YAYA BOX HISTORY CHAPTER 7

YAYA BOX HISTORY CHAPTER 7

VII. The Unfinished Passage

As the project continued to unfold, life shifted in ways I hadn’t anticipated. Before I could bring the YaYa Box Project to completion, I moved out of state. The move interrupted the momentum of the work, and the thesis exhibition I had envisioned never materialized. Without that culminating exhibition, I did not receive my Master of Arts degree in studio art.

What I had planned was vivid and deeply rooted in my artistic sensibility. I imagined the exhibition taking place in a wooded area in the country — a natural, quiet space that would hold the boxes with the reverence they deserved. I wanted the boxes displayed on tree stumps, each one grounded in the earth, surrounded by the living world that had shaped so much of our internal and external lives.

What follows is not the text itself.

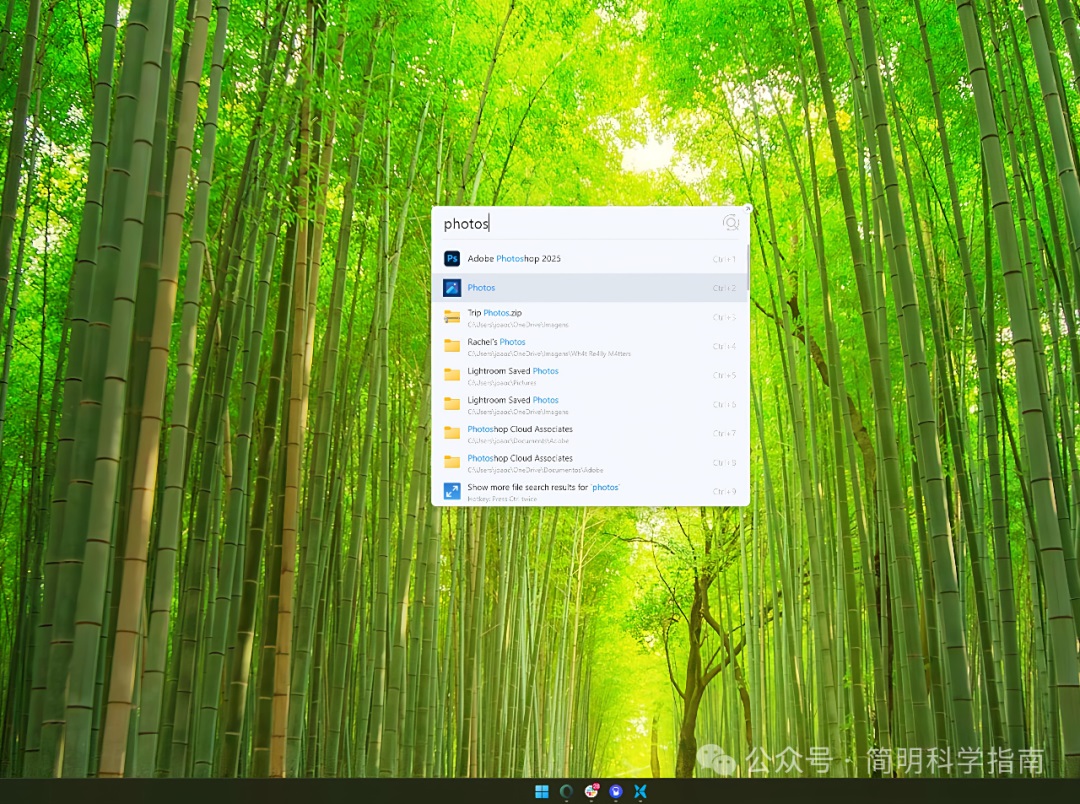
Task: Click the blue Photos app icon
Action: [x=452, y=288]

The location I had chosen was intentionally set apart from where visitors would park. I wanted there to be a physical and psychological transition — a walk through the trees, a gradual shedding of the everyday world — before entering the installation. The journey into the woods was meant to mirror the journey inward that each of us had taken while creating our boxes.

Although the exhibition never came to be, the process itself remained the heart of the project. The work we did — the introspection, the unraveling, the courage, the connection — was the true thesis. The absence of a formal exhibition did not diminish the depth of our discoveries. In many ways, the project lived exactly as it needed to: unfinished, open‑ended, and profoundly transformative.